私は門外漢よ。オールドスクールだから。勿論ヒップホップはマイク・バトルが基本だし、競争心に則っているのはたしか。それは理解している。でも私はそういうのとは異なるヒップホップ・アーティスト。その気になればできると思うけど、何に突き動かされてるかが明確に違うと思う。人によってはディスられて、やり返すのが原動力。でも私は違う。将来的にはわからないけど、今の私はディスより、インスパイアに魅力を感じる。自分のストーリーを伝えることに全力を注ぎたい。

Little Simz

──次のアルバムはどんな内容になりそうですか?

成熟した統一感のあるアルバムだと思う。前作『Stillness In Wonderland』はドリーミーでコンセプチュアルな作品だったけど、新作は全然違う。もっとソウルっぽくて、ヒップホップのエッセンスがたっぷり降り注がれている。

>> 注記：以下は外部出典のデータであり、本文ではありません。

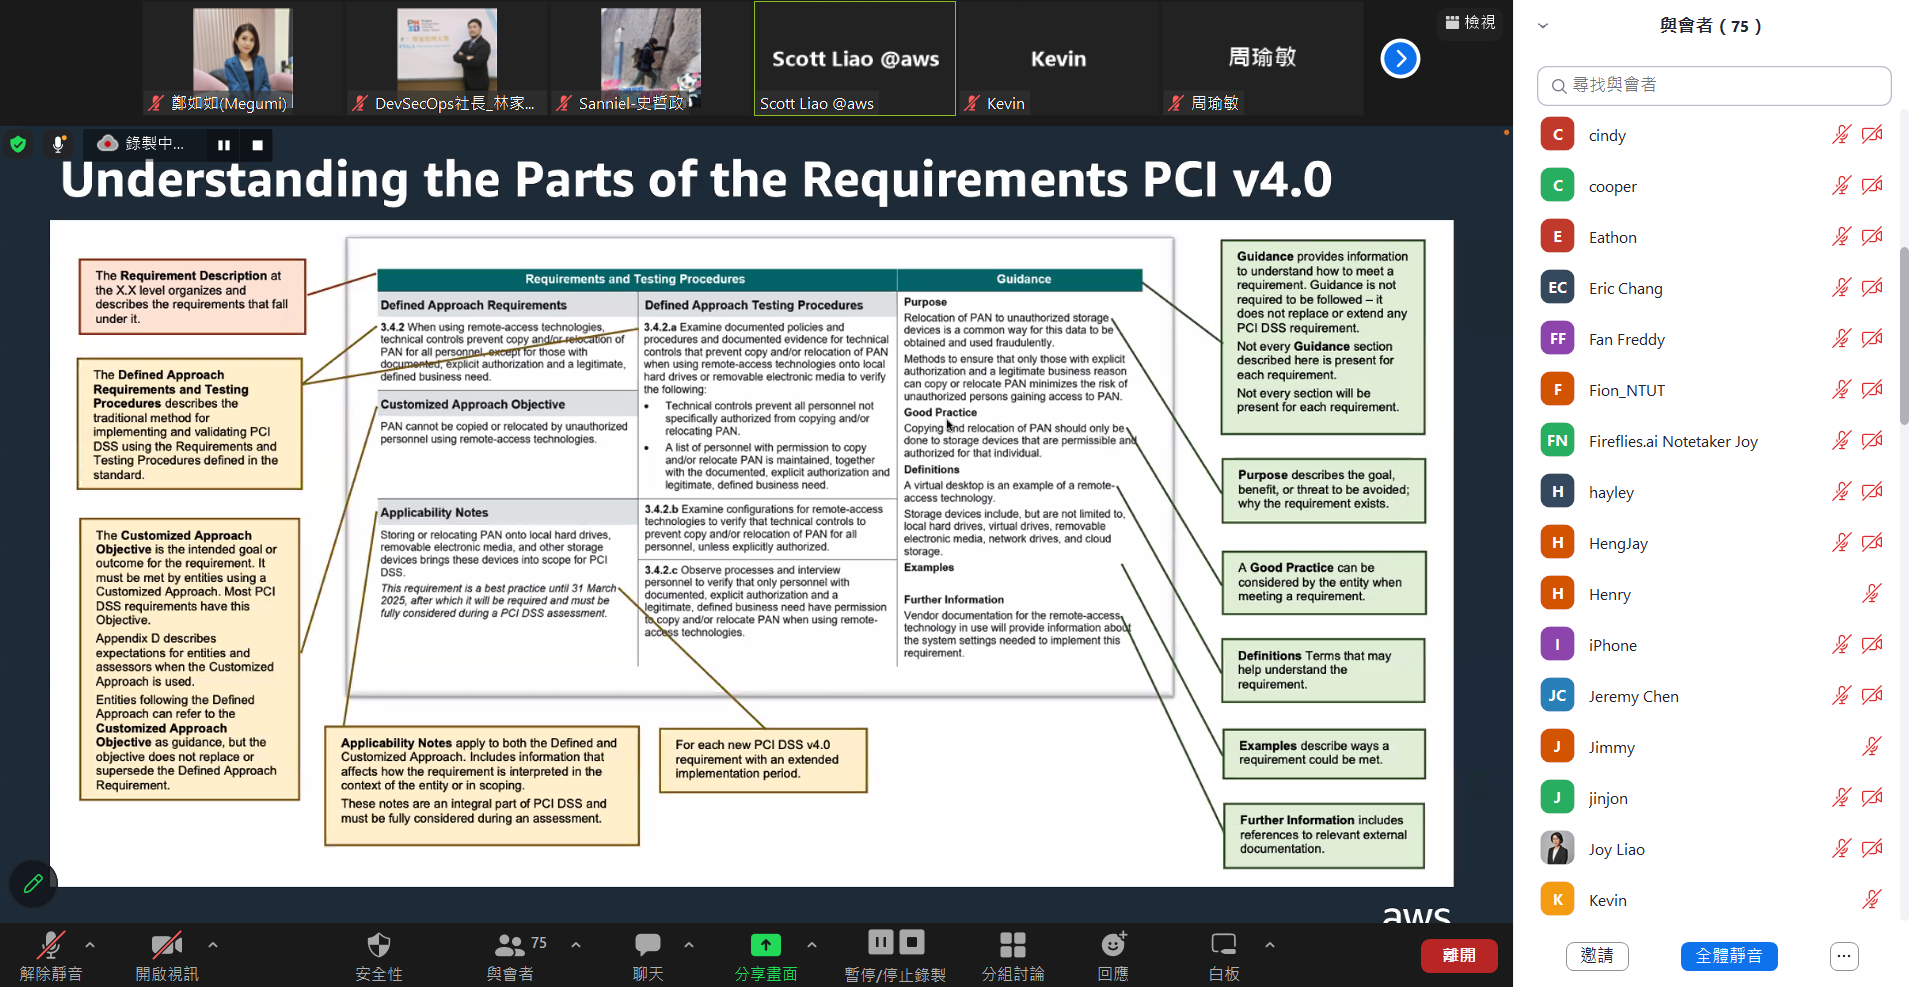The height and width of the screenshot is (987, 1912).
Task: Click the red Leave (離開) button
Action: coord(1459,955)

生楽器による演奏だから、全てが生々しいの。10歳くらいの時に私が作ってたような感じかな。すごくハングリー。

──なぜそういう方向性にいこうと?

アルバムの中でもラップしているんだけど、20代がこんなに辛いとは誰も教ええてくれなかった。すごく混乱しているの。10代より20代のほうがずっと大変だと思う。10代は親元で過ごして、クールかどうかだけ気にしてれば良かった。20代はそんな生易しいものじゃない。自立しなきゃいけないし、音楽のキャリアもあるし、そのうえまだ自分がどういう人間かも全然理解していない。そんな大混乱のなかで、いろんなことが同時進行している感じ。でも素晴らしい音楽は、最悪だったり不幸な状況から創造されるでしょ。失恋から生まれることも多い。四六時中クリエイティヴでいたいと思ってるから、だんだんわかってきた。